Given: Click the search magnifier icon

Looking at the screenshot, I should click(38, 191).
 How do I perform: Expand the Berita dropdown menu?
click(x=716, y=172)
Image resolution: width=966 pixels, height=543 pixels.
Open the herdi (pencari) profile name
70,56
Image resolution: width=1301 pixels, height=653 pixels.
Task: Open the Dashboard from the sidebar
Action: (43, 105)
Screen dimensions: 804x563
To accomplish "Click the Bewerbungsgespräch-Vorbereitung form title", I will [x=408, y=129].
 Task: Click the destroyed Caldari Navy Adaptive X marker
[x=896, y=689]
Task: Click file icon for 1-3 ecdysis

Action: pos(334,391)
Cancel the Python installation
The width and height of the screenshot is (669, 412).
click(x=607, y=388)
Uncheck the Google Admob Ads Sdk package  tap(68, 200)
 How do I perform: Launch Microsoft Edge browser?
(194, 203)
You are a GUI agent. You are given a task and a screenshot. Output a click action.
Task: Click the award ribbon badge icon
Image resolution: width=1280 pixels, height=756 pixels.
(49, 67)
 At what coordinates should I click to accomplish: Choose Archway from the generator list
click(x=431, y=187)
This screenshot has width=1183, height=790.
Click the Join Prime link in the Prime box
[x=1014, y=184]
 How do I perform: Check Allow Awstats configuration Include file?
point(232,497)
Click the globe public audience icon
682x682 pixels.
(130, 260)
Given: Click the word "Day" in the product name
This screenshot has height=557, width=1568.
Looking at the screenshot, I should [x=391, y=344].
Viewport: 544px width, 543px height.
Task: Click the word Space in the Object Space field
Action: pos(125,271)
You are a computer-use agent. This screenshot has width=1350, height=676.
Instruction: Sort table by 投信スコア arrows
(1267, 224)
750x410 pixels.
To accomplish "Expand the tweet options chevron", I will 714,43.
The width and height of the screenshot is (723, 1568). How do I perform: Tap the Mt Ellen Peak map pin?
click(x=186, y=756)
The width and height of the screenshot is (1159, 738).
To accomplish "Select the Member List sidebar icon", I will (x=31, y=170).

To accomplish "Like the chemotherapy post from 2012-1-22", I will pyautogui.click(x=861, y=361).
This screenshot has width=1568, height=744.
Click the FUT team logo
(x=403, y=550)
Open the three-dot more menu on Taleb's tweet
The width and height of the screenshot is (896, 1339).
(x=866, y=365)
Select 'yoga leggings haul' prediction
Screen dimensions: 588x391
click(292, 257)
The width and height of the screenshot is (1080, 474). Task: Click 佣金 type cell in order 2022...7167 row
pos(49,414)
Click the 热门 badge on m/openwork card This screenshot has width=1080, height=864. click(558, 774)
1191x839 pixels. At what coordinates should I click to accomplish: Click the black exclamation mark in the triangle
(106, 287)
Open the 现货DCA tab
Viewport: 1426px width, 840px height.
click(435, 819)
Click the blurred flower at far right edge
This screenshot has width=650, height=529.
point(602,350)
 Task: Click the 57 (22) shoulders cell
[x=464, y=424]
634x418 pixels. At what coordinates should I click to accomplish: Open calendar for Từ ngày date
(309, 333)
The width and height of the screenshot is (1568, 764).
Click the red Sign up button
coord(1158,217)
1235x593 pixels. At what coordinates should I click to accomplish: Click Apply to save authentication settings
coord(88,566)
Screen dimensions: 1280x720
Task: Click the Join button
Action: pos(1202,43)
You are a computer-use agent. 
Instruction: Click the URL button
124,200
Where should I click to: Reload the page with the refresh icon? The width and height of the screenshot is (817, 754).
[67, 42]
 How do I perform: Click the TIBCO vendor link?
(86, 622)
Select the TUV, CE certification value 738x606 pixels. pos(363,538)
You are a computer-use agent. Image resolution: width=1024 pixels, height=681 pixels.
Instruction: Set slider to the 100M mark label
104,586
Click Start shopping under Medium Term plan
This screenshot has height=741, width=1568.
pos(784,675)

======

#### Your goal
Transcribe the full listing exactly, leaving out no line.

#### Answer to this exercise
Given: Click the search magnifier icon

Looking at the screenshot, I should click(38, 191).
 How do I perform: Expand the Berita dropdown menu?
click(x=716, y=172)
Image resolution: width=966 pixels, height=543 pixels.
Open the herdi (pencari) profile name
70,56
Image resolution: width=1301 pixels, height=653 pixels.
Task: Open the Dashboard from the sidebar
Action: (43, 105)
Screen dimensions: 804x563
To accomplish "Click the Bewerbungsgespräch-Vorbereitung form title", I will [x=408, y=129].
 Task: Click the destroyed Caldari Navy Adaptive X marker
[x=896, y=689]
Task: Click file icon for 1-3 ecdysis

Action: pos(334,391)
Cancel the Python installation
The width and height of the screenshot is (669, 412).
click(x=607, y=388)
Uncheck the Google Admob Ads Sdk package  tap(68, 200)
 How do I perform: Launch Microsoft Edge browser?
(194, 203)
You are a GUI agent. You are given a task and a screenshot. Output a click action.
Task: Click the award ribbon badge icon
Image resolution: width=1280 pixels, height=756 pixels.
(49, 67)
 At what coordinates should I click to accomplish: Choose Archway from the generator list
click(x=431, y=187)
This screenshot has width=1183, height=790.
Click the Join Prime link in the Prime box
[x=1014, y=184]
 How do I perform: Check Allow Awstats configuration Include file?
point(232,497)
Click the globe public audience icon
682x682 pixels.
(130, 260)
Given: Click the word "Day" in the product name
This screenshot has height=557, width=1568.
Looking at the screenshot, I should [x=391, y=344].
Viewport: 544px width, 543px height.
Task: Click the word Space in the Object Space field
Action: pos(125,271)
You are a computer-use agent. This screenshot has width=1350, height=676.
Instruction: Sort table by 投信スコア arrows
(1267, 224)
750x410 pixels.
To accomplish "Expand the tweet options chevron", I will 714,43.
The width and height of the screenshot is (723, 1568). How do I perform: Tap the Mt Ellen Peak map pin?
click(x=186, y=756)
The width and height of the screenshot is (1159, 738).
To accomplish "Select the Member List sidebar icon", I will (x=31, y=170).

To accomplish "Like the chemotherapy post from 2012-1-22", I will pyautogui.click(x=861, y=361).
This screenshot has width=1568, height=744.
Click the FUT team logo
(x=403, y=550)
Open the three-dot more menu on Taleb's tweet
The width and height of the screenshot is (896, 1339).
(x=866, y=365)
Select 'yoga leggings haul' prediction
Screen dimensions: 588x391
click(292, 257)
The width and height of the screenshot is (1080, 474). Task: Click 佣金 type cell in order 2022...7167 row
pos(49,414)
Click the 热门 badge on m/openwork card This screenshot has width=1080, height=864. click(558, 774)
1191x839 pixels. At what coordinates should I click to accomplish: Click the black exclamation mark in the triangle
(106, 287)
Open the 现货DCA tab
Viewport: 1426px width, 840px height.
click(435, 819)
Click the blurred flower at far right edge
This screenshot has width=650, height=529.
point(602,350)
 Task: Click the 57 (22) shoulders cell
[x=464, y=424]
634x418 pixels. At what coordinates should I click to accomplish: Open calendar for Từ ngày date
(309, 333)
The width and height of the screenshot is (1568, 764).
Click the red Sign up button
coord(1158,217)
1235x593 pixels. At what coordinates should I click to accomplish: Click Apply to save authentication settings
coord(88,566)
Screen dimensions: 1280x720
Task: Click the Join button
Action: pos(1202,43)
You are a computer-use agent. 
Instruction: Click the URL button
124,200
Where should I click to: Reload the page with the refresh icon? The width and height of the screenshot is (817, 754).
[67, 42]
 How do I perform: Click the TIBCO vendor link?
(86, 622)
Select the TUV, CE certification value 738x606 pixels. pos(363,538)
You are a computer-use agent. Image resolution: width=1024 pixels, height=681 pixels.
Instruction: Set slider to the 100M mark label
104,586
Click Start shopping under Medium Term plan
This screenshot has height=741, width=1568.
pos(784,675)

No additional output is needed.